Mozambique: Daniel Chapo, nouveau président qui doit éteindre la crise
Daniel Chapo, qui doit être investi mercredi à la tête du Mozambique à l'issue d'une élection vivement contestée, est un ancien gouverneur provincial sans expérience de l'Etat, qui va devoir éteindre la crise suscitée par l'opposition pour restaurer la stabilité.
A 48 ans, il reste largement inconnu dans le pays lusophone d'Afrique australe, où beaucoup ne l'ont découvert que lors de sa désignation surprise en mai par le parti historique au pouvoir.
Contesté par des mois de manifestations violentes qui ont fait 300 morts selon une ONG locale et perturbé l'économie du pays pauvre et fortement inégalitaire, il n'était pas non plus le candidat préféré du président sortant Filipe Nyusi, 65 ans, qui a atteint la limite de deux mandats.
La passation de pouvoir signe la continuité du parti Frelimo, aux origines marxistes, à la tête du pays depuis son indépendance en 1975, soit un demi-siècle sans alternance politique.
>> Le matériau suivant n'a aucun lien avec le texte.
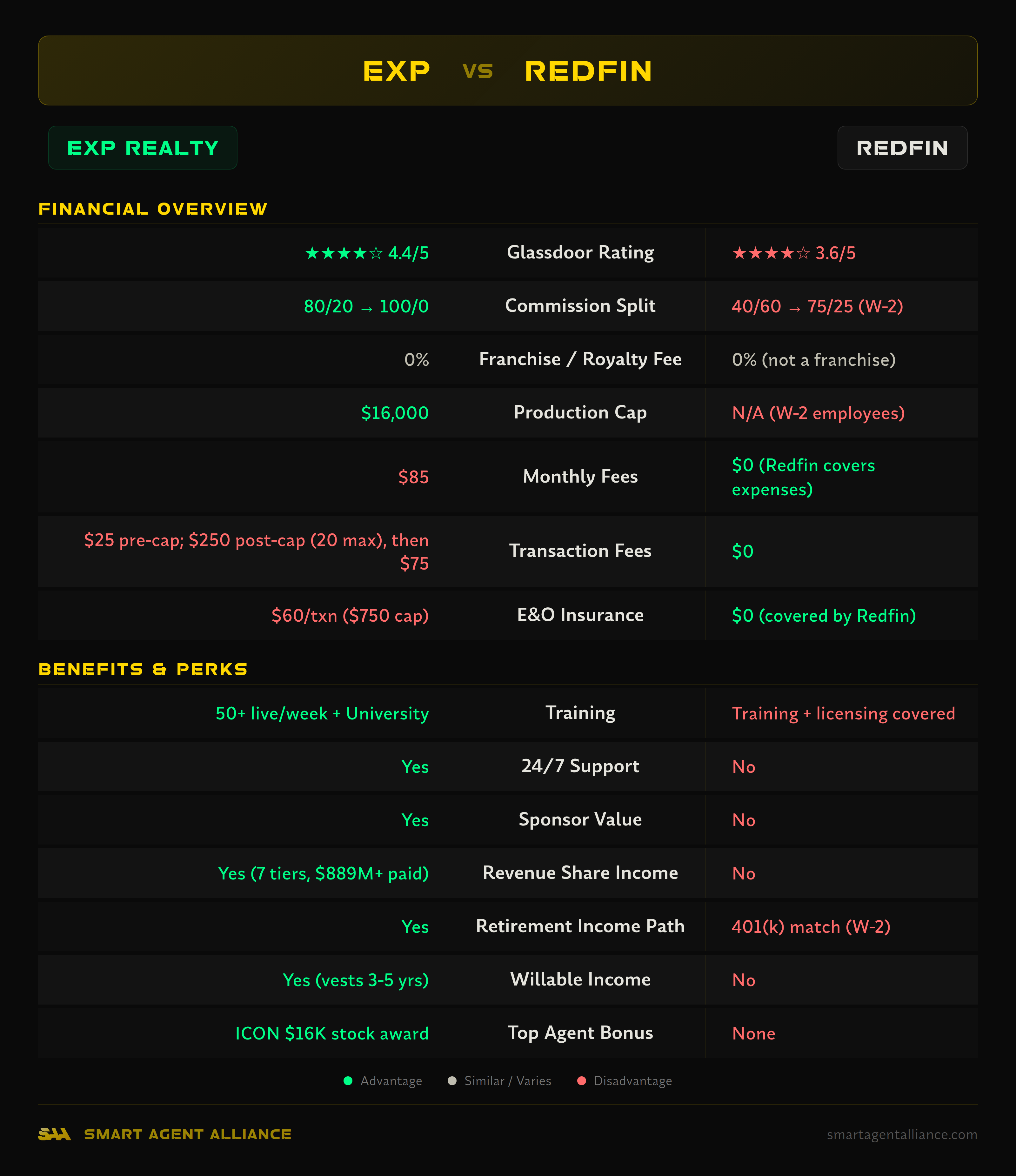Open the smartagentalliance.com link
The width and height of the screenshot is (1016, 1176).
pyautogui.click(x=901, y=1135)
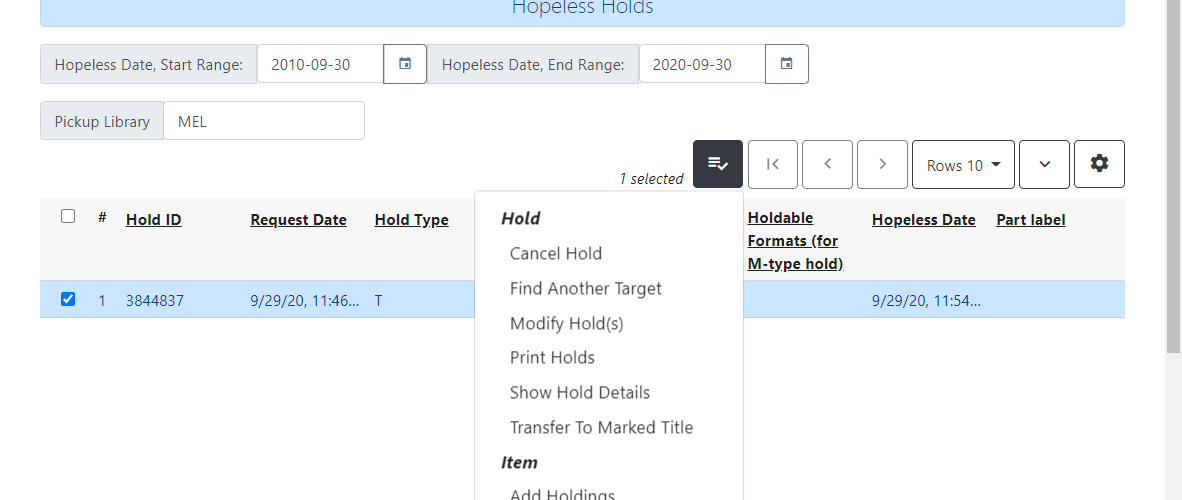Open the grid actions for selected rows
The image size is (1182, 500).
pyautogui.click(x=718, y=164)
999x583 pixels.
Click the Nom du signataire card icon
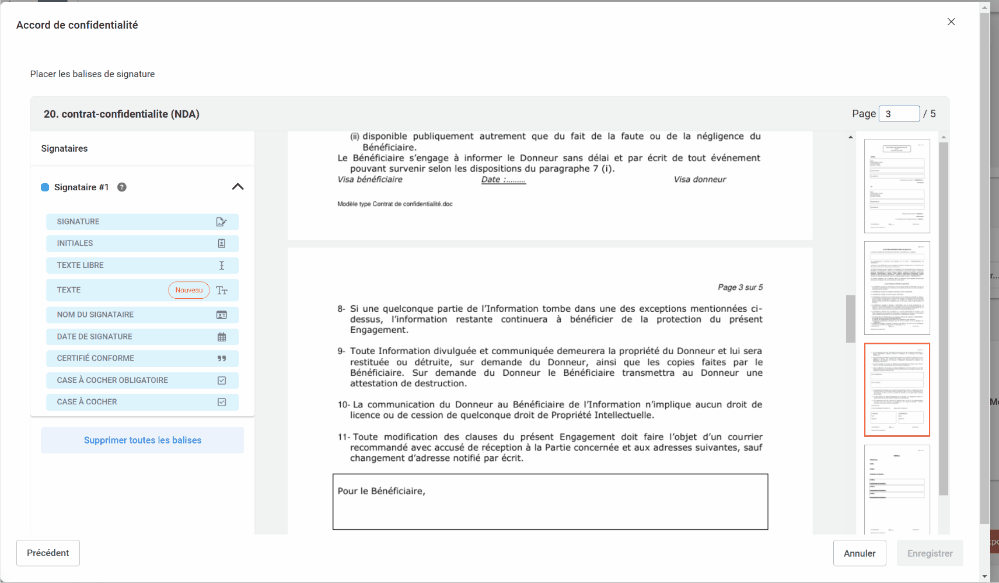click(x=221, y=315)
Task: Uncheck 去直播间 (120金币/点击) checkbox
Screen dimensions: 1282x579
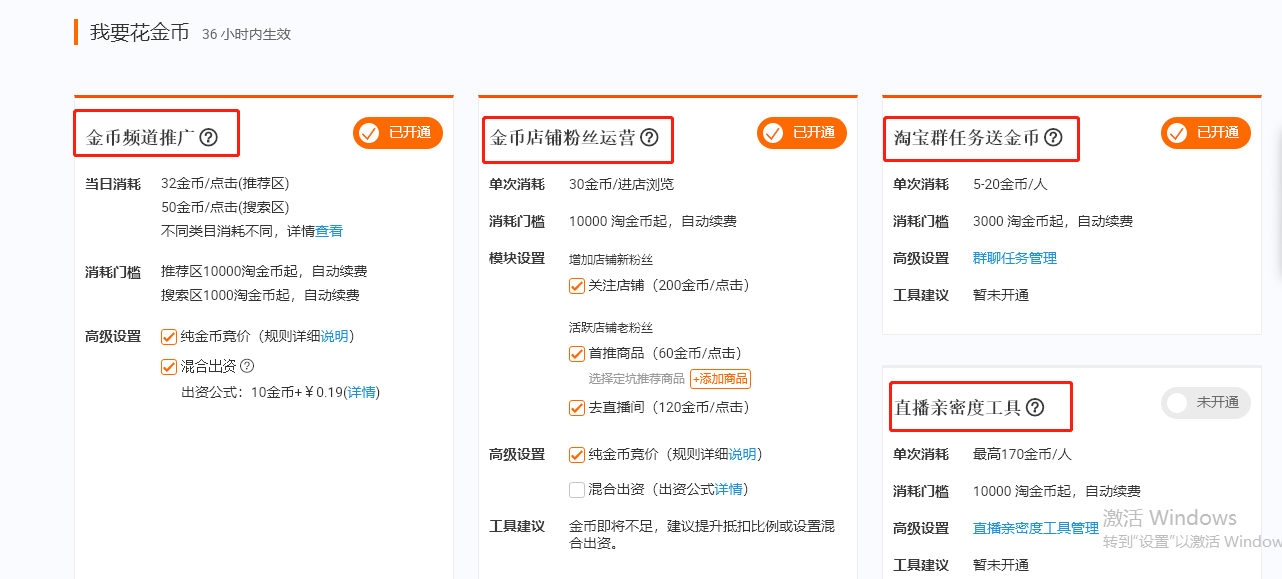Action: tap(577, 408)

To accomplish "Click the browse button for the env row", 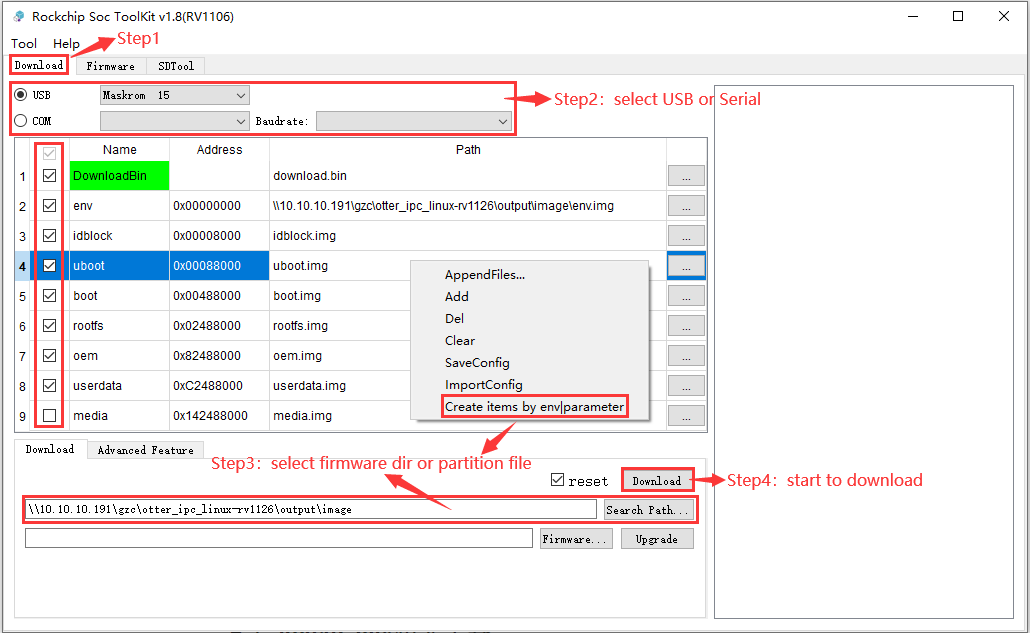I will [x=686, y=206].
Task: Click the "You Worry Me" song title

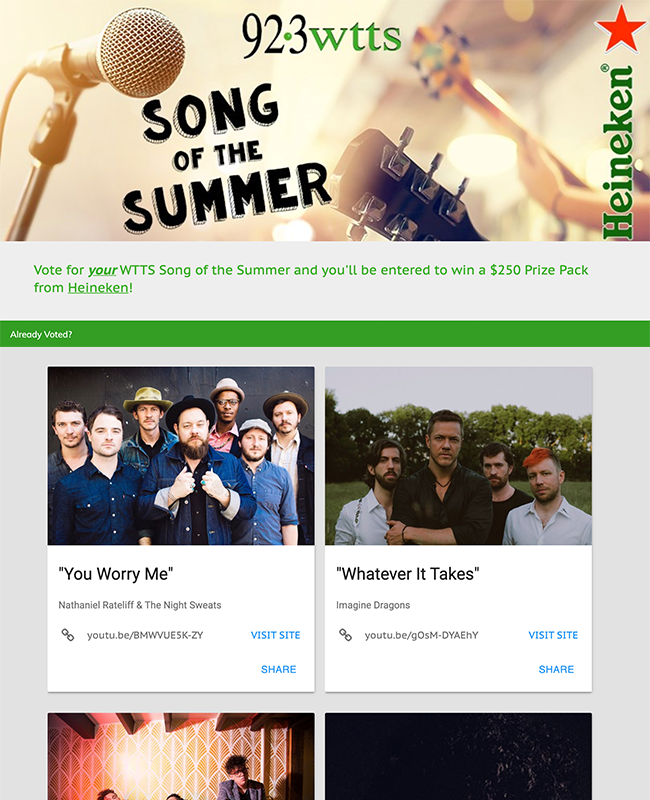Action: click(116, 574)
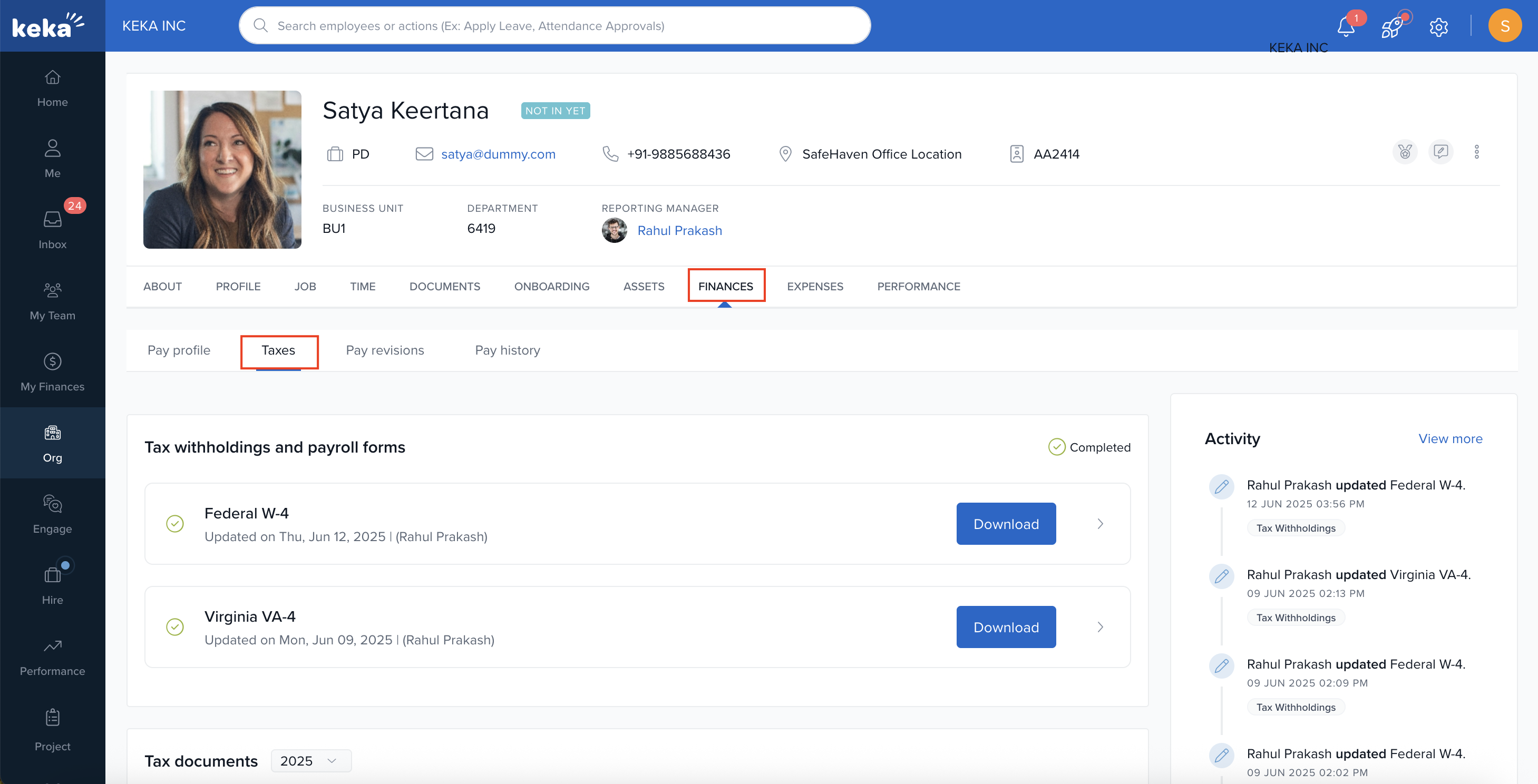1538x784 pixels.
Task: Click View more in Activity panel
Action: point(1449,438)
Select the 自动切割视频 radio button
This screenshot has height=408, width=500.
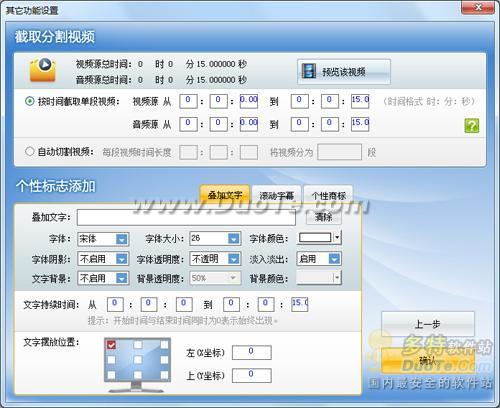(30, 152)
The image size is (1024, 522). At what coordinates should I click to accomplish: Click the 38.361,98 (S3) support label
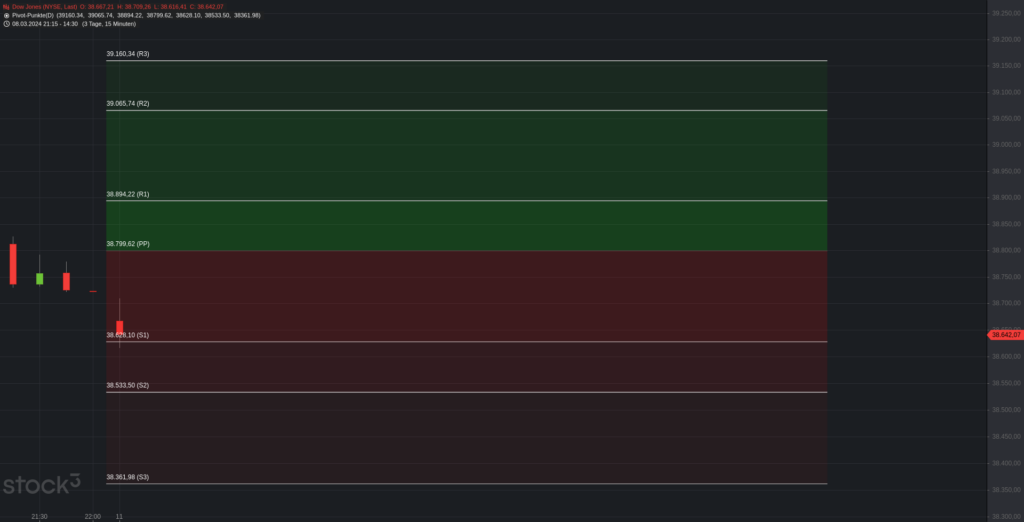point(127,477)
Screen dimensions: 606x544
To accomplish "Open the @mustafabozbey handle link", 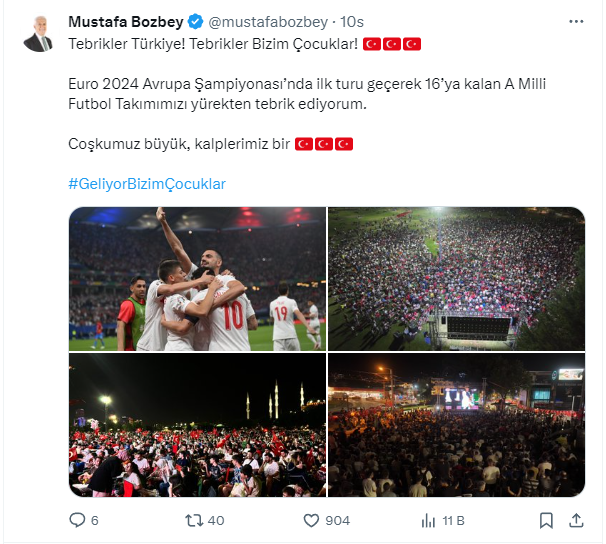I will click(268, 22).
Juste avant Noël, la plus haute cour du pays avait confirmé l'élection de Daniel Chapo avec 65,17% des voix, soit cinq points de moins que le résultat initialement annoncé par la commission électorale en octobre, en dépit des nombreuses irrégularités relevées par plusieurs missions d'observation internationales.
Il devient le premier président né après l'indépendance du Portugal et le premier à n'avoir pas été un combattant du Frelimo pendant la guerre civile (1975-1992), qui a fait un million de morts et hante encore les esprits.
Le principal opposant, Venancio Mondlane, crédité de seulement 24% des voix mais convaincu qu'il est le réel vainqueur du scrutin du 9 octobre, est rentré au Mozambique la semaine dernière.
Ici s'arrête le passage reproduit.